Cualquier cosa con tal de pasar inadvertidos.

-Durante el carnaval todo estaba consentido. Los jóvenes no sólo salían a pedir por las casas, también robaban. Iban a la parte de atrás y se llevaban los chorizos que estaban secándose en las ventanas que daban al norte. Eran días para pegarse un buen banquete, por eso tenía muchísima importancia el hecho de no ser descubierto. El disfraz no era tanto algo visual, para impresionar, como algo para ocultar completamente la identidad, porque todas las normas se podían transgredir y todo estaba permitido. La gente se desinhibía totalmente, salían de casa disfrazados, de uno en uno, sin que les viesen sus padres o sus hermanos, separados para que nadie supiera su identidad.

Con el tiempo algunas localidades se pusieron manos a la obra para recuperarlos, como Zalduondo, Campezo, Asparrena, Kuartango o Salcedo. ¿Cuál es su favorito?

-En eso no me puedo mojar (risas). Cada uno tiene sus particularidades. El de Salcedo destaca por la ambientación que dan al pueblo. Todo el mundo sale con antorchas por la noche y visualmente crean un ambiente muy impactante. El de Zalduondo es quizás el más conocido, con el personaje de Markitos, al que empalan frente al campanario de la Iglesia y lo pasean para después condenarlo a muerte y quemarlo. Allí son muy típicos los personajes de oveja, con la gente vestida con sus pieles, y el personaje del oso. Es muy bonito también. El de Ilarduia, Egino y Andoin lo recuperaron en 2007 y es especial porque se hace en los tres pueblos, con una peregrinación por la carretera cantando y bailando. Piden por las casas y transportan al hombre de paja antes de quemarlo.

La Asociación de Carnavales Rurales de Álava, AHIK, quiere crear un centro de interpretación del carnaval en el museo etnográfico de Zalduondo. ¿Cree que Álava debería potenciar esta tradición?

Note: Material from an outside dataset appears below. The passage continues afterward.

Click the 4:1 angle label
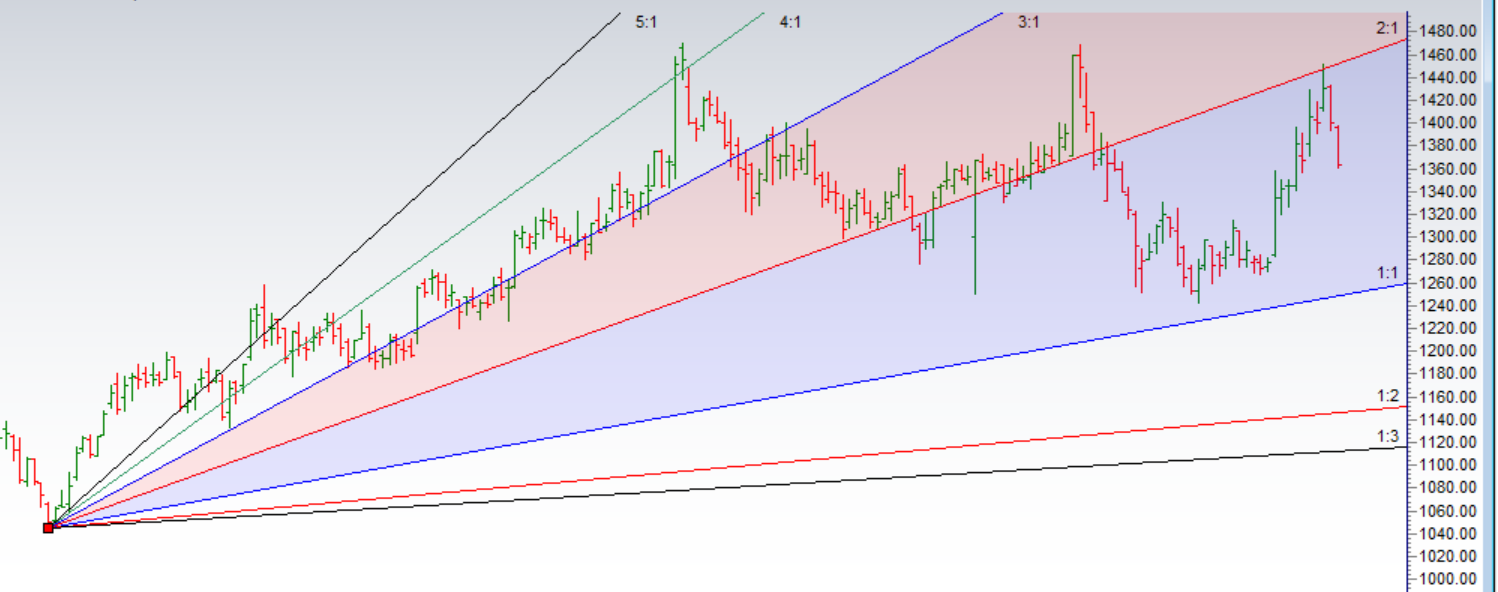Image resolution: width=1498 pixels, height=592 pixels. (790, 21)
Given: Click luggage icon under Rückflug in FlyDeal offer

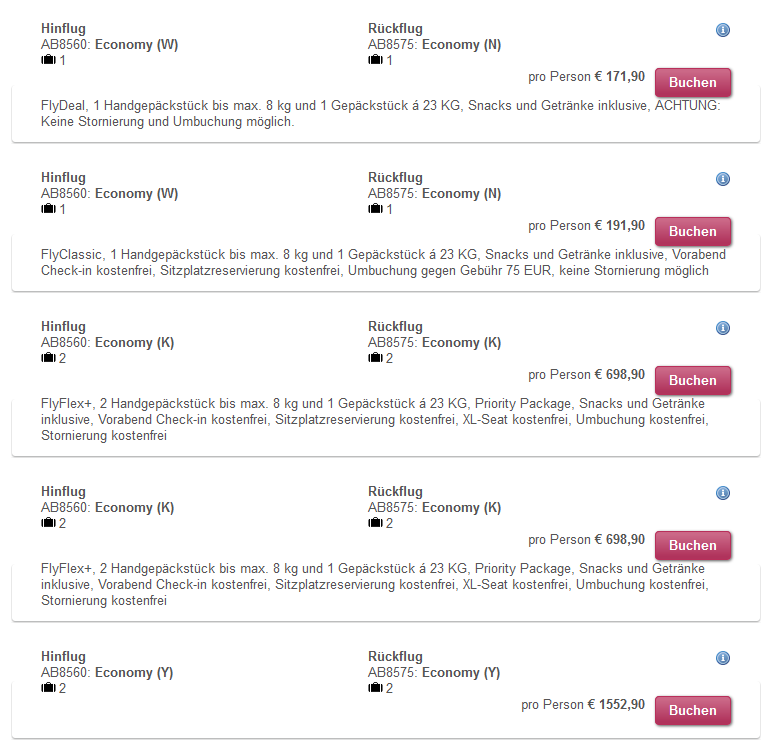Looking at the screenshot, I should tap(375, 60).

-Ayer mismo veía un vídeo del carnaval de Zalduondo en el que había una cita que decía “el pueblo que celebra sus fiestas se mantiene vivo y unido”. El centro de interpretación sería muy interesante porque serviría como empuje para esta tradición. Estamos hablando de hasta 126 carnavales que se podrían recuperar en otras tantas localidades, con lo que eso supondría para el entorno rural. Estos procesos de recuperación ejercen de nexo de unión entre las distintas generaciones. Las personas que han recuperado los carnavales han colaborado con la gente mayor, porque es de ellos de quienes han extraido los testimonios o la información para hacer los trajes y recordar como se celebraban. Además, para los mayores es un orgullo ver que algo que tu hacías de joven sigue vivo para fortalecer la identidad del pueblo.